Submitted to: Applied Engineering in Agriculture
Publication Type: Peer reviewed journal
Publication Acceptance Date: 10/26/1999
Publication Date: N/A
Citation: Interpretive Summary: Water quality investigations must be conducted in a manner to ensure a balance between the amount of financial resources spent and information obtained. As part of a Water Quality Demonstration Project in the eastern Coastal Plain, stream water quality was monitored and compared using four methods. These methods automatically sampled the stream at a fixed time and at a fixed flow volume. The stream was also sampled every 2-3 weeks with grab samples. Flow measurements using these methods were very similar. When there was higher than normal flow, the method using a fixed volume sampled more frequently and gave higher flow measurements. Because of its higher flow measurements, the fixed volume method predicted significantly higher nutrient losses for both nitrate-N,ammonia-N, and TKN. Sampling with grab samples and at fixed times predicted similar findings for the entire study period; however, in a few months, there were significant differences between the two. These results suggest that an appropriate sampling method should adequately weight sampling of both storm and base flows.
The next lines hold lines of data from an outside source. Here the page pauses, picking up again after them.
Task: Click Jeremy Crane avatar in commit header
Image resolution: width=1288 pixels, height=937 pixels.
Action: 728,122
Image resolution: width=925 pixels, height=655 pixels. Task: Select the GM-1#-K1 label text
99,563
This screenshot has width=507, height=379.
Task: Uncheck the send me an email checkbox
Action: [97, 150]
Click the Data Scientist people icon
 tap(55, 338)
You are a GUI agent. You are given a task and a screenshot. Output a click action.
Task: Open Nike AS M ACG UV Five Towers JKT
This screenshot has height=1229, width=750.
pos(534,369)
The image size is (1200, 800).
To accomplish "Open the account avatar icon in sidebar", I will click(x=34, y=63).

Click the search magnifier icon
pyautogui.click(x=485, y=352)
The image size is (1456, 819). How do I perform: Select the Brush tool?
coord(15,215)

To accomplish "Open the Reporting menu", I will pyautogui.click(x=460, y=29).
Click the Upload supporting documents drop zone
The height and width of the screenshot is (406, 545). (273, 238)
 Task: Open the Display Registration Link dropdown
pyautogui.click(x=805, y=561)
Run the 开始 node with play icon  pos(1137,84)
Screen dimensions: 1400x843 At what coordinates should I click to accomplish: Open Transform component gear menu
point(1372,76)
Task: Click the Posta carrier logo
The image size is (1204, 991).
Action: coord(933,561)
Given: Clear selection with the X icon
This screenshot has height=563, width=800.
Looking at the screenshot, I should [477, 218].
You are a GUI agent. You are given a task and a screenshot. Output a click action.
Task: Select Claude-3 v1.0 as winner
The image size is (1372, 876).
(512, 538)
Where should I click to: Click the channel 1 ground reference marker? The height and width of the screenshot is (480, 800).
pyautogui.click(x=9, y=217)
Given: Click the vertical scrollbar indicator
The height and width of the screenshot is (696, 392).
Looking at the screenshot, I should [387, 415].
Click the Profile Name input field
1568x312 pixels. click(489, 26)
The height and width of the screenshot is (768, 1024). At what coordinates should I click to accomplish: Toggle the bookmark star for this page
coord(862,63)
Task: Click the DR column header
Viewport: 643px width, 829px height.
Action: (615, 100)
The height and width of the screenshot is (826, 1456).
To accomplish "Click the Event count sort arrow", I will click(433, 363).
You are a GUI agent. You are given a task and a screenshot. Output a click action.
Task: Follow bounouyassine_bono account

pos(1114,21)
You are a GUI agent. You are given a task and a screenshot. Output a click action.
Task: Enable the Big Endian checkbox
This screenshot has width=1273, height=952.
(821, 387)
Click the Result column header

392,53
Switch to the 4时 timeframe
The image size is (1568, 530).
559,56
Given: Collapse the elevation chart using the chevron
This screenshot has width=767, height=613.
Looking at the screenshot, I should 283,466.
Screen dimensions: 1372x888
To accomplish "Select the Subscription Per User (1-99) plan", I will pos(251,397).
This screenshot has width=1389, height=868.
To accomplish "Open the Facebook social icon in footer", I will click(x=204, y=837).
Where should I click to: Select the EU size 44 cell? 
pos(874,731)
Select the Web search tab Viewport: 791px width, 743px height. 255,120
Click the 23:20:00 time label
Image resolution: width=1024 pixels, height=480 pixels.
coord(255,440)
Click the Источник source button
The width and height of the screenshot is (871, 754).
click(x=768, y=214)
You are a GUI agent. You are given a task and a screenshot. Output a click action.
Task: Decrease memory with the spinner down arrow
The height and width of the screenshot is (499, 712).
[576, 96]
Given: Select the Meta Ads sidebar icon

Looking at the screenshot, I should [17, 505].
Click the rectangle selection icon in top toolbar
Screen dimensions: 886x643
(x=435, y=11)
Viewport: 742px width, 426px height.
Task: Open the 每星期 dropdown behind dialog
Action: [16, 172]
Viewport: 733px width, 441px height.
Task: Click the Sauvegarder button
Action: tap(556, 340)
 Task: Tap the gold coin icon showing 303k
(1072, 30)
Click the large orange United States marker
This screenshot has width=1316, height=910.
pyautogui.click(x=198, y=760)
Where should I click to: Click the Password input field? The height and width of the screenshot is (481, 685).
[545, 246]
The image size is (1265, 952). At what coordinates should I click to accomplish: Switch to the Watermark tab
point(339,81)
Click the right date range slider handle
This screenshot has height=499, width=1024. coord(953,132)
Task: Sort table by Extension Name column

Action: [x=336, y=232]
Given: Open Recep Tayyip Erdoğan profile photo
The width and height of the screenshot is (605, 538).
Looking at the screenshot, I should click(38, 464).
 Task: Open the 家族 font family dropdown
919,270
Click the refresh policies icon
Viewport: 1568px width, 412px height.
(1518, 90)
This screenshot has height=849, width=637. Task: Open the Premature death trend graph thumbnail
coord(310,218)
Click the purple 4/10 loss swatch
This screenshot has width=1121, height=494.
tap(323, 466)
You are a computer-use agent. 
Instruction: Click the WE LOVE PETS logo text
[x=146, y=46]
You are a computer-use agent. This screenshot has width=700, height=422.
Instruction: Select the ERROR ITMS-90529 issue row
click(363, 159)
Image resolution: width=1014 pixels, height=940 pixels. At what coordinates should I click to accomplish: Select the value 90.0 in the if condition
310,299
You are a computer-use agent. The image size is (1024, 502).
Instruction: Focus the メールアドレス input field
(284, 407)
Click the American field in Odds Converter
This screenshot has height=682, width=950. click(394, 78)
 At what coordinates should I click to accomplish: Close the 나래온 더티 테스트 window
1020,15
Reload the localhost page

Technical Abstract: The balance between resources expended and information obtained is an integral aspect of water quality investigations. As part of a Water Quality Demonstration Project in the eastern Coastal Plain, we monitored stream water quality at the watershed outlet. Four methods of assessing stream water quality were compared. These methods were time-composite sampling with continuous flow measurements (TC), flow-proportional samplin with independent measurement of flow (FP), grab sampling with instantaneous flow measurements (IG), and grab sampling for quality assurance/quality control checks using daily USGS flow measurements (UG). Flow measurements using the TC and IG methods were highly correlated (r2=0.97). Because of more intensive measurements during high flow, the FP method measured higher flow rates during the sampling period. For all four methods, nitrate-N and ammonia-N concentrations were not correlated to stream flow. Because of the significantly higher flow, the FP method predicted significantly highe mass loading rates for both nitrate-N, ammonia-N, and TKN. Grab sampling (IG and UG) and the TC methods were not significantly different for the entire study period; however, a few monthly differences were significant. These results suggest that an appropriate sampling method should adequately weight sampling of both storm and base flows.